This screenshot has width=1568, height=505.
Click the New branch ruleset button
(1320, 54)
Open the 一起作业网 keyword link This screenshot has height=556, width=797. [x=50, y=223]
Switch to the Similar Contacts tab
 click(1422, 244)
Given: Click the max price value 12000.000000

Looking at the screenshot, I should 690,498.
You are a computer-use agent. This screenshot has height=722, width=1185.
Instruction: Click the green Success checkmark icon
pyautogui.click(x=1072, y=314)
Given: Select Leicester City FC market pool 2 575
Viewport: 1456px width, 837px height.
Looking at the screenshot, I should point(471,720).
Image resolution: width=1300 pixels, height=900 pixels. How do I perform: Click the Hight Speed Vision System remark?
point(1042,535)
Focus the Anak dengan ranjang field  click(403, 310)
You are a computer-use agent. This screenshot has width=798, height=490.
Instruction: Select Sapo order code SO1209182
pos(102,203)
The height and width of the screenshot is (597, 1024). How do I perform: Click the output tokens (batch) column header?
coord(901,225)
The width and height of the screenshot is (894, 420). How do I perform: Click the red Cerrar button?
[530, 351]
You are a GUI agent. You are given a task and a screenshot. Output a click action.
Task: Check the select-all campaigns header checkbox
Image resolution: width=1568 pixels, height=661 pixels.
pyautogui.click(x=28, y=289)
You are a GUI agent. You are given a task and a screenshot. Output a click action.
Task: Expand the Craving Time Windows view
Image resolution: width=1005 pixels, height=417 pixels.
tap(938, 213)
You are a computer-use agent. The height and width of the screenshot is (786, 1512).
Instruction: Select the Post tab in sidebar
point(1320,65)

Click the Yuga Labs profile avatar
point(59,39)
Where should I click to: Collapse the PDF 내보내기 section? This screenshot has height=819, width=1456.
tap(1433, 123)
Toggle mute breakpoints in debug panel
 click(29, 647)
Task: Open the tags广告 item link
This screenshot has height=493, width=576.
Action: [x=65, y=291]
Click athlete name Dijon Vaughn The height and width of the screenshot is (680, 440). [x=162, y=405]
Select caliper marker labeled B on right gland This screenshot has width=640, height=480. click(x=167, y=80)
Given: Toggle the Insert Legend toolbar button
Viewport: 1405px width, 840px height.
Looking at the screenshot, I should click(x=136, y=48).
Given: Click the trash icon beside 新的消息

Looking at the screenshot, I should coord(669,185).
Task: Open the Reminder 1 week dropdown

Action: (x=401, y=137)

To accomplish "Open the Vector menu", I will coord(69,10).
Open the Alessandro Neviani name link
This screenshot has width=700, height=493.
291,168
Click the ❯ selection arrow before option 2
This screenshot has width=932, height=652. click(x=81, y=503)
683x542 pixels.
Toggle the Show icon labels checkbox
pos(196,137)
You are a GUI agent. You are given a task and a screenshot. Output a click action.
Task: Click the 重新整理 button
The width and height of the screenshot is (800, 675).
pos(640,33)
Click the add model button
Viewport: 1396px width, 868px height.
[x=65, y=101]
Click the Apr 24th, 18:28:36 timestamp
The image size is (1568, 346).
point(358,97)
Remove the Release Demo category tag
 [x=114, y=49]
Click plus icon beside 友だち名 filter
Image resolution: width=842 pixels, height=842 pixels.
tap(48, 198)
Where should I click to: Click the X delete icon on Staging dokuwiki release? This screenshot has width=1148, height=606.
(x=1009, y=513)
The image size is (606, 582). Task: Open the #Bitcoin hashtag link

----

DIRECTIONS: Please pick out and copy every line of the data above that contains the string "checkbox", treating uppercase and lowercase as different.

FINISHED EXERCISE:
Task: Check the select-all campaigns header checkbox
Toggle the Show icon labels checkbox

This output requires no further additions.